Data excerpts
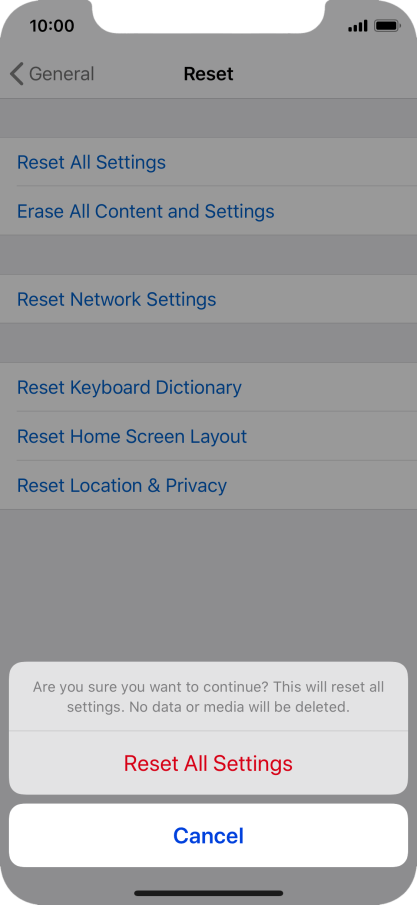Select Reset Network Settings option
This screenshot has height=905, width=417.
(x=208, y=299)
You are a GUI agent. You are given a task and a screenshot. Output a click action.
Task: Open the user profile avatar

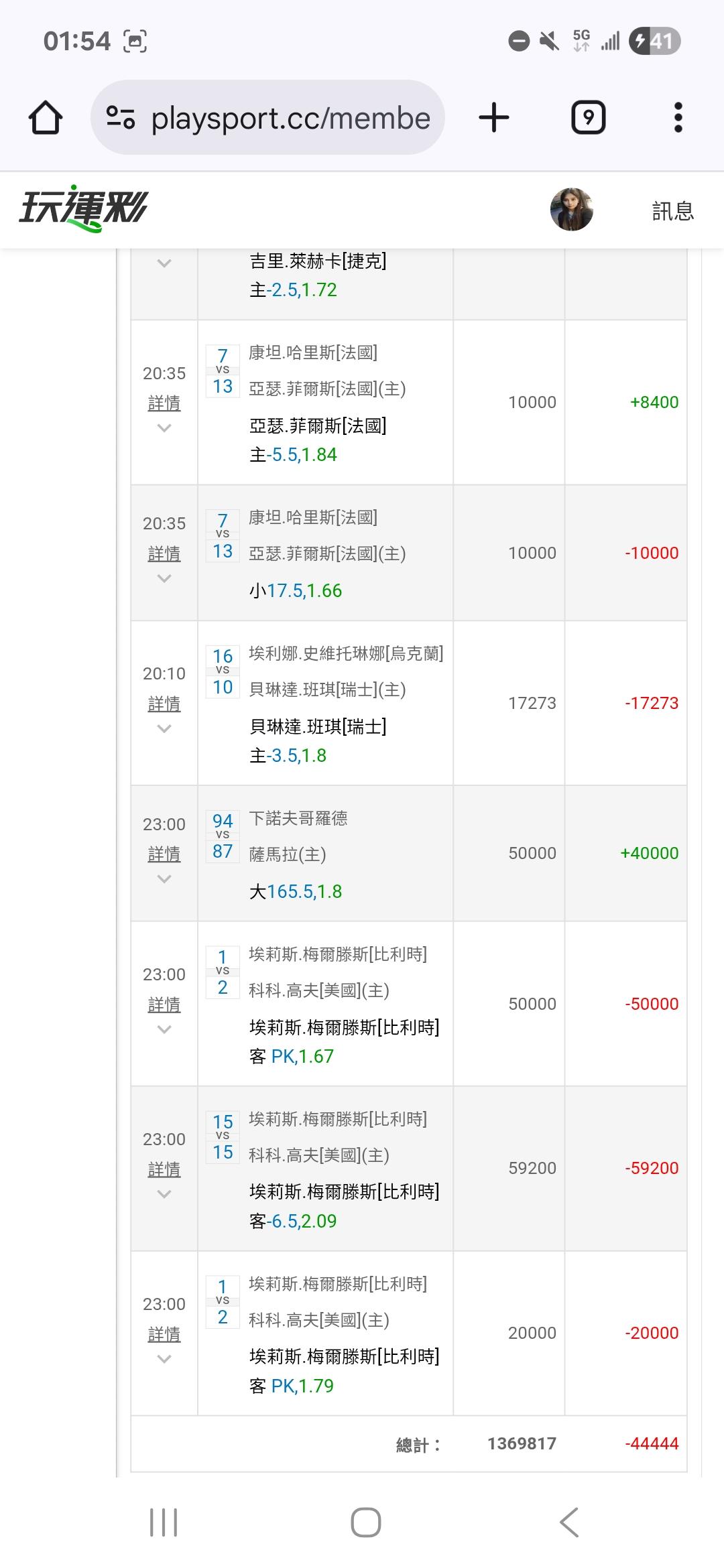[571, 210]
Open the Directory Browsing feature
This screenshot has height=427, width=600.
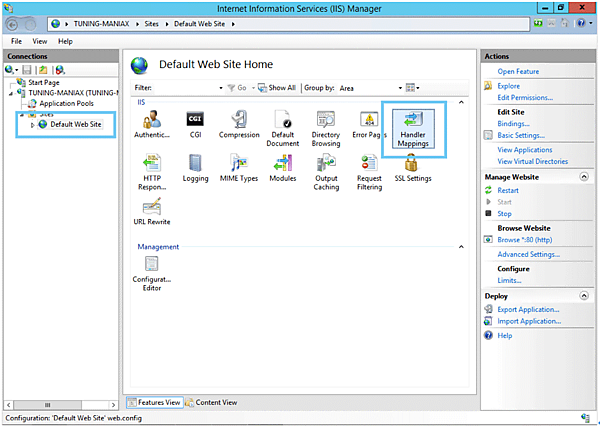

About this exercise:
Exact text is required for the lines from the one with "Open the Directory Browsing feature" through the last line of the entries, both included. Omit pictures.

Answer to the exercise:
Open the Directory Browsing feature
This screenshot has height=427, width=600.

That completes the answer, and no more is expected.